Seul au monde ?

Bête noire des Occidentaux, le président zimbabwéen était la voix libre et indépendante d’un continent laissé-pour-compte. Mais ses derniers excès – et la faillite de son pays – embarrassent ses pairs africains.

Publié le 19 mars 2007 Lecture : 5 minutes.

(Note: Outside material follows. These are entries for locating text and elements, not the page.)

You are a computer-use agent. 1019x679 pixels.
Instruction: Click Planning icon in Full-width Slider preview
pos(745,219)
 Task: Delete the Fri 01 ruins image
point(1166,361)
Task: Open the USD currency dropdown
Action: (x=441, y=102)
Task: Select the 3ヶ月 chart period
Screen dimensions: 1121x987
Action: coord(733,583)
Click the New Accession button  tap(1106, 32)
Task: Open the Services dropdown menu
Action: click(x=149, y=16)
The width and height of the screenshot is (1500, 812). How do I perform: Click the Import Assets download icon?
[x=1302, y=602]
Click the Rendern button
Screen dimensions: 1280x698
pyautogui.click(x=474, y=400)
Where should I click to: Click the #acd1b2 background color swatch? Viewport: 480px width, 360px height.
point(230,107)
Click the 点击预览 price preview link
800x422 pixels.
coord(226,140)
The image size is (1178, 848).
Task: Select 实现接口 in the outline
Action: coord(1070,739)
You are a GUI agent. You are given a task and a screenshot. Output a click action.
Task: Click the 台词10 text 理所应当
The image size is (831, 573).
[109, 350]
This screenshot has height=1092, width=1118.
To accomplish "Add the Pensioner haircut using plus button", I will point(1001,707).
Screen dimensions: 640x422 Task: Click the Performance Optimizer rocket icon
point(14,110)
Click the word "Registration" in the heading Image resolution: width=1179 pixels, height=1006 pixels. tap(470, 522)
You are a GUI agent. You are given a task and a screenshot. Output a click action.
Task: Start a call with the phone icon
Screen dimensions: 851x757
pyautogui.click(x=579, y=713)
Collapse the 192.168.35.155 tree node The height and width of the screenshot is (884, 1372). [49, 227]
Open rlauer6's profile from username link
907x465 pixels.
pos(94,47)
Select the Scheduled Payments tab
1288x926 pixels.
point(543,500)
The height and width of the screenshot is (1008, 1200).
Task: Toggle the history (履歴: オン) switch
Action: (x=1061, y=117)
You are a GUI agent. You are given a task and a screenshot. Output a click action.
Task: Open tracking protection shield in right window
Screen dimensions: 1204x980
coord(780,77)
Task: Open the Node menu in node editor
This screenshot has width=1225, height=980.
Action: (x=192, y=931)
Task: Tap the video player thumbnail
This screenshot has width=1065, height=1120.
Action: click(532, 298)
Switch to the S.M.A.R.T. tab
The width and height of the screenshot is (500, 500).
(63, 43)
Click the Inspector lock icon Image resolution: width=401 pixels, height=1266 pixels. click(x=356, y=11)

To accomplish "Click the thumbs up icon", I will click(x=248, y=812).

Cette fois, c’est trop. Les arrestations des manifestants, à Harare, le 11 mars, et les tabassages en règle des dirigeants de l’opposition pendant leur garde à vue ont déclenché de violentes réactions internationales. Comme de bien entendu, le Royaume-Uni, les États-Unis et l’Union européenne ont protesté contre les dérives autoritaires du régime zimbabwéen. Washington a menacé de serrer davantage le boulon des sanctions qui frappent déjà depuis 2002 ce pays désormais en faillite. La diabolisation de Robert Mugabe par l’Occident a commencé à la fin des années 1990, et ne cessera qu’à sa mort – physique ou politique. Mais peu importe. Londres et Washington ont beau s’égosiller, Mugabe a appris à s’en moquer. Mieux, à en jouer pour se poser en pourfendeur des injustices dont souffre le continent.
L’énergique octogénaire – il a fêté ses 83 ans le 24 février – est loin d’être le moins bien placé pour arborer le boubou emblématique d’une Afrique qui refuse de se plier au diktat des bailleurs de fonds, bien souvent arrogants. Éduqué par les jésuites, abreuvé de littérature anglaise pendant sa jeunesse en Rhodésie du Sud, il passe par Fort Hare, l’université noire d’Afrique du Sud, puis, en 1958, part enseigner au Ghana de Kwame Nkrumah. De quoi éveiller chez le jeune Zimbabwéen aux bonnes manières et à l’accent british le désir de lutter contre la colonisation dans son pays. Il y retourne en 1960. Il a 36 ans et s’engage auprès de Joshua Nkomo pour combattre le régime raciste de Ian Smith. S’ensuivent onze ans de prison. Les humiliations. Les injures. Tout ce qui forge un révolutionnaire déterminé, intelligent et habile à répondre à l’appel des armes. Sans attendre, immédiatement après sa sortie de prison en 1974, il prend le maquis. De finesse et de subtilité, Robert Mugabe saura user contre les Britanniques, mais aussi contre tous les obstacles qui se dressent entre lui et le pouvoir. L’indépendance négociée pied à pied et obtenue avec les accords de Lancaster en 1979, son parti, la Zanu-PF, gagne haut la main les élections de 1980. Nommé Premier ministre dans la foulée, le révolutionnaire pragmatique bénéficie de la bénédiction du monde entier. Ses mots prononcés le 18 avril 1980, jour de l’indépendance, ont marqué les esprits : « Si, hier, je vous ai combattus comme ennemis, aujourd’hui, vous êtes devenus amis et alliés », avait-il lancé aux Blancs. C’est que « Bob » compte sur l’aide des Britanniques – qui sont d’accord – pour résoudre le problème qui gangrène son pays, et toute l’Afrique australe : la redistribution des terres. Mais les Anglais ne feront rien pour tenir parole et rémunérer les fermiers blancs qui devaient passer la main.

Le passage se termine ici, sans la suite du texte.